On Thu, Jan 24, 2019 at 09:41:18PM +0100, Xavier-Laurent SALVADOR scripsit:
Hi List,
I'm seing a little problem I can't understand with a small 27M thesaurus database. I created all indexes. When using the '!=' operator to compare two lists, I get a quick and wrong result:
*Case 1:* let $a := /thesaurus/entry/synonym/term let $b := /thesaurus/entry/term return $a[. = $b] ---> First result: "raccourcir"
The = and != operators compare the sequences.
= returns true if _any_ member of the left-hand sequence can be found in the right-hand sequence.
('1','2','3') = ('1','asparagus','guillotine')
returns true().
Similarly, != returns true if _any_ member of the left-hand sequence can NOT be found in the right-hand sequence.
('1','2','3') != ('1','asparagus','guillotine')
returns true().
!= is an exceedingly tricksy operator;
(1,2,3) != (1,2,3)
is true.
*Case 4:* let $a := /thesaurus/entry/synonym/term let $b := /thesaurus/entry/term return $a[not(.=$b)]
It dies out of memory.
That's odd.

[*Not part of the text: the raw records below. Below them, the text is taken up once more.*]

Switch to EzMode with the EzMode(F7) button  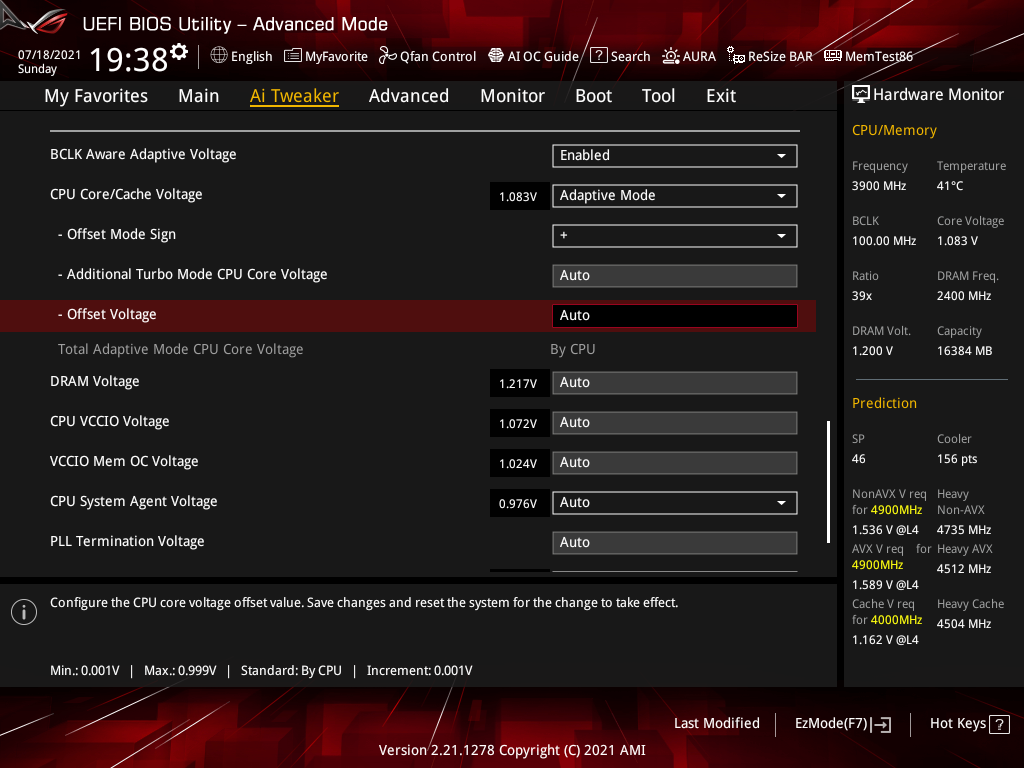point(842,723)
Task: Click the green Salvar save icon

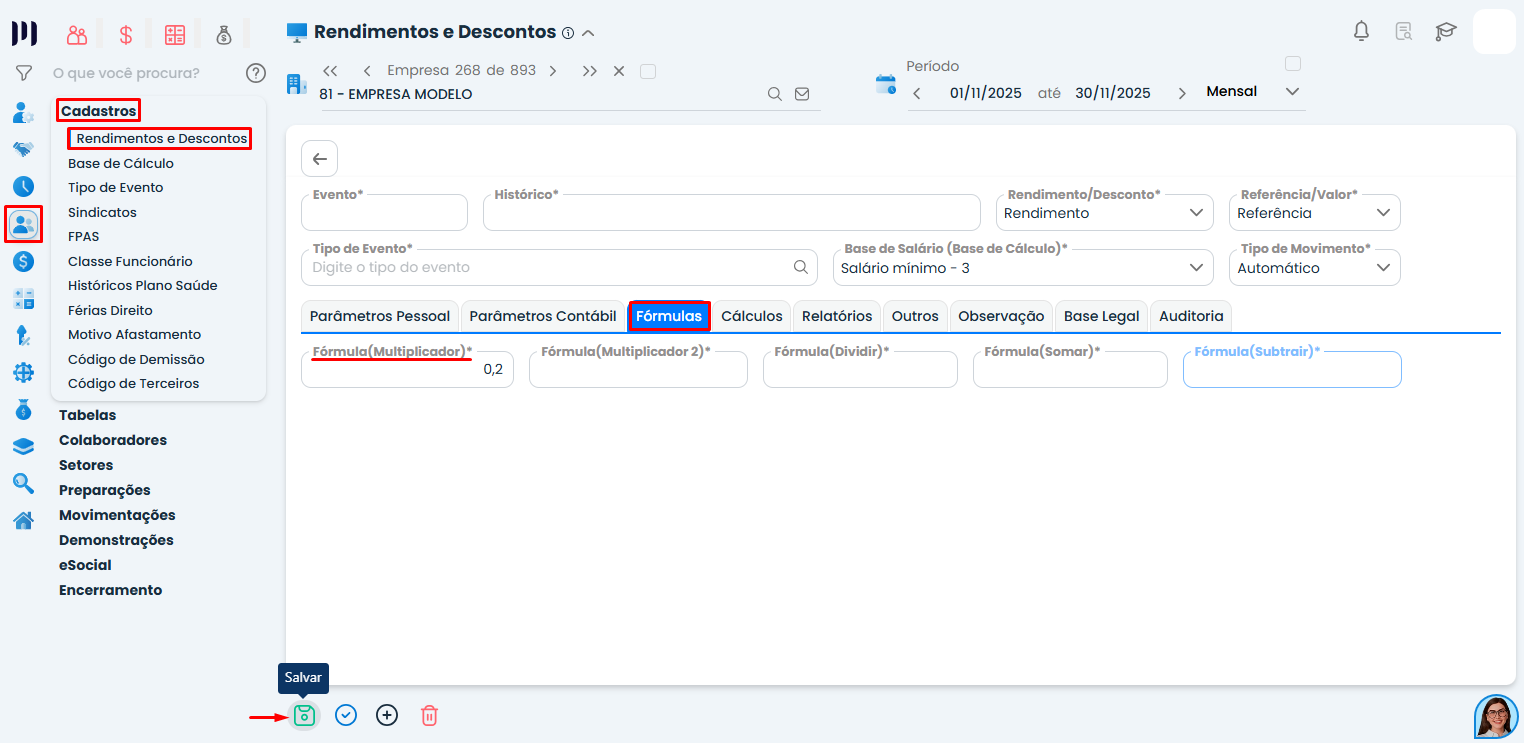Action: (x=305, y=715)
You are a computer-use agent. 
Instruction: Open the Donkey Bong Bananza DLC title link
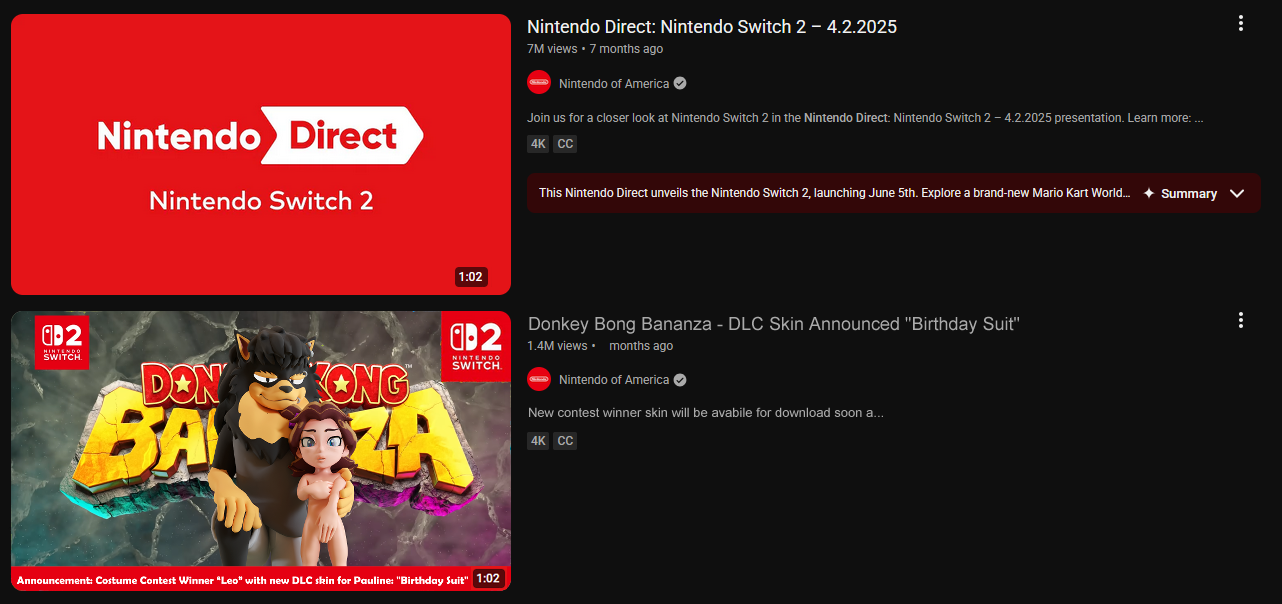pyautogui.click(x=773, y=324)
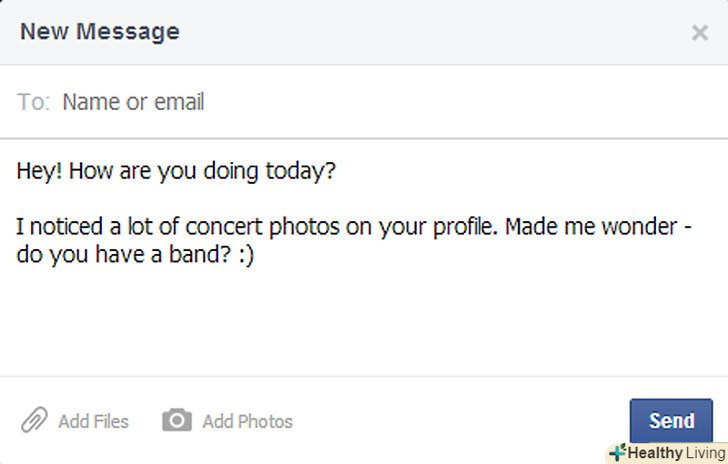Image resolution: width=728 pixels, height=464 pixels.
Task: Click the Healthy Living plus logo icon
Action: [617, 452]
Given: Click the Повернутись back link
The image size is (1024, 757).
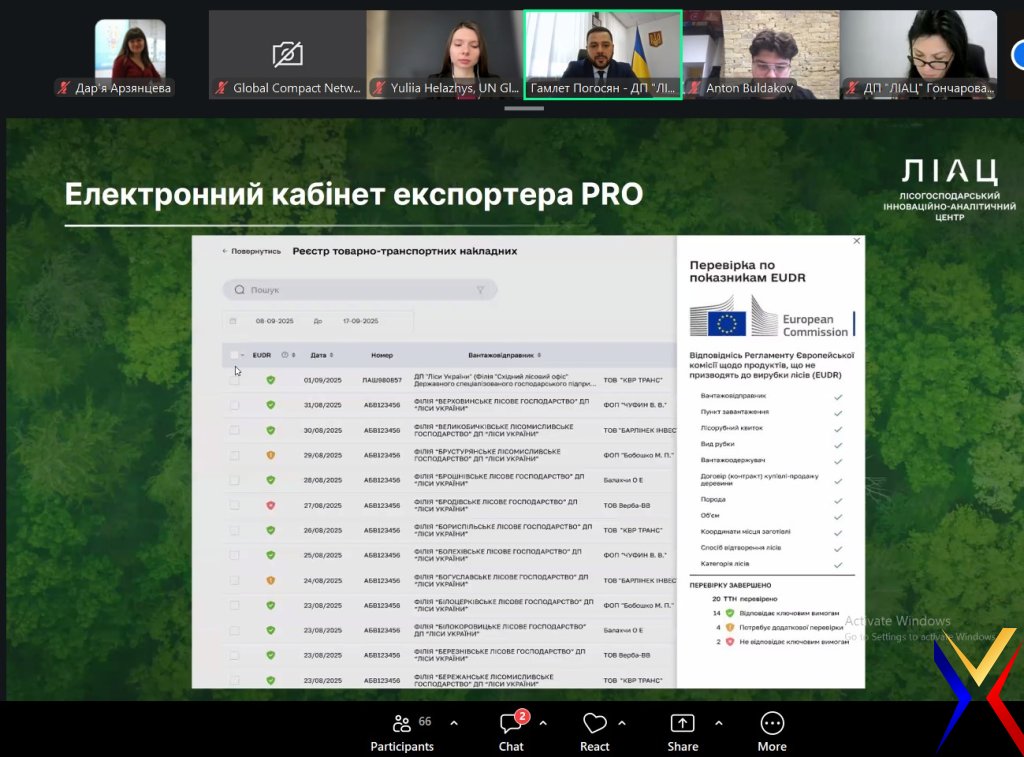Looking at the screenshot, I should point(251,252).
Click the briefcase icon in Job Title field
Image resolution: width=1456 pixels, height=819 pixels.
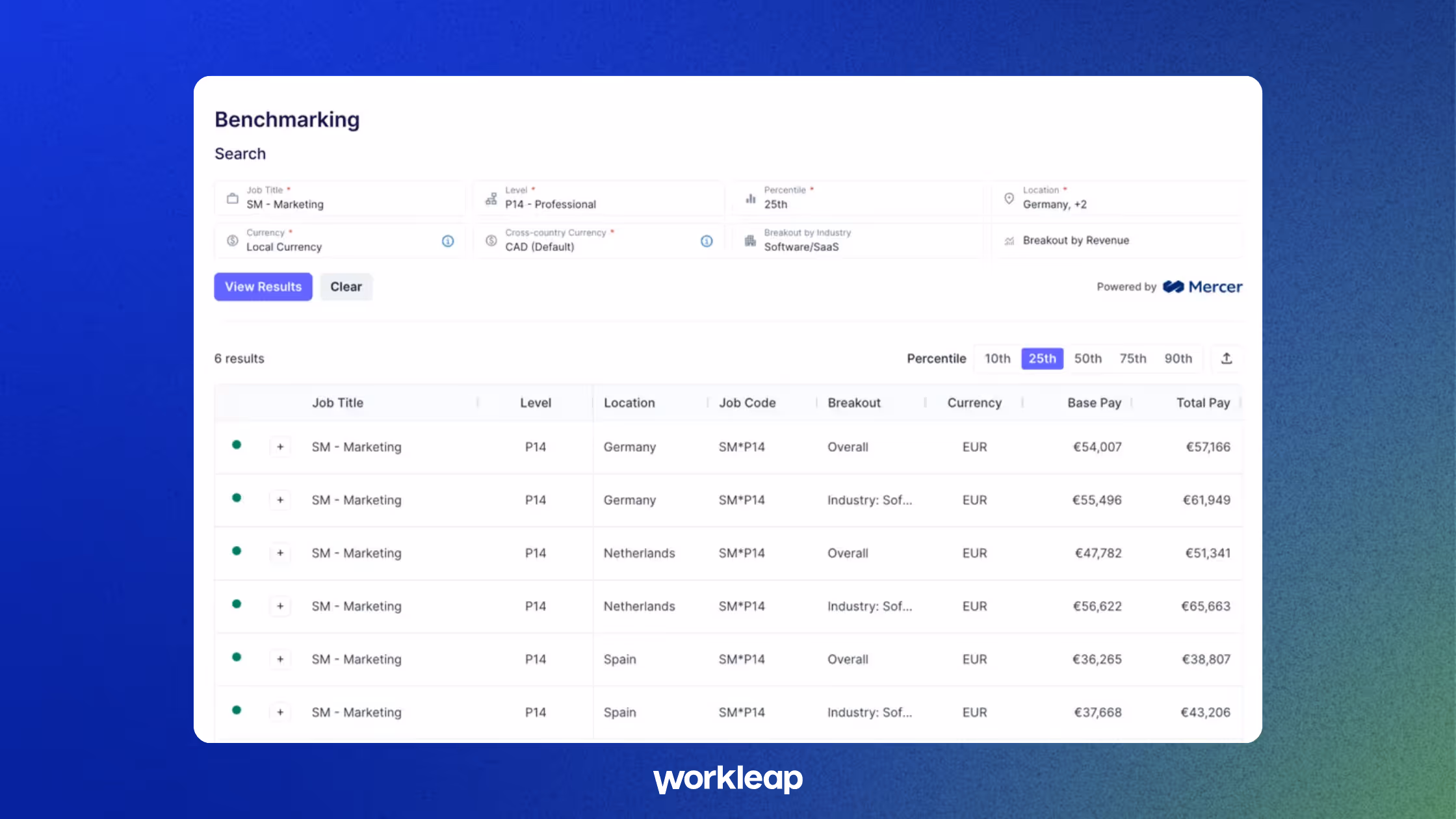point(232,198)
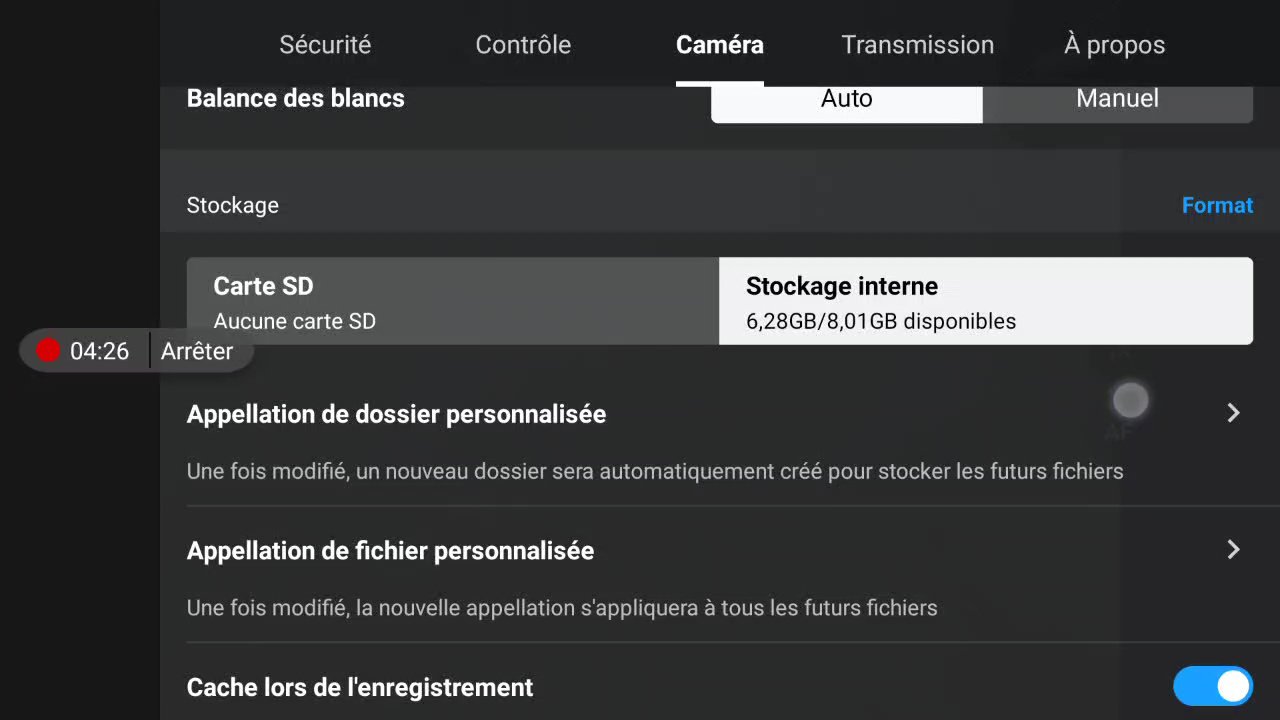Select Carte SD storage option
Screen dimensions: 1280x720
tap(453, 301)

That pattern generally works pretty well for me on much larger datasets than 27 MB.
If you're trying to check that all your synonyms are terms, I'd try
let $a as xs:string+ := /thesaurus/entry/synonym/term/string() let $b as xs:string+ := /thesaurus/entry/term/string()
return $a[not(. = $b)]
so you do the "I want the string value of this element" only once, or if for some reason you need the elements later, maybe create maps and then compare the map keys?
-- Graydon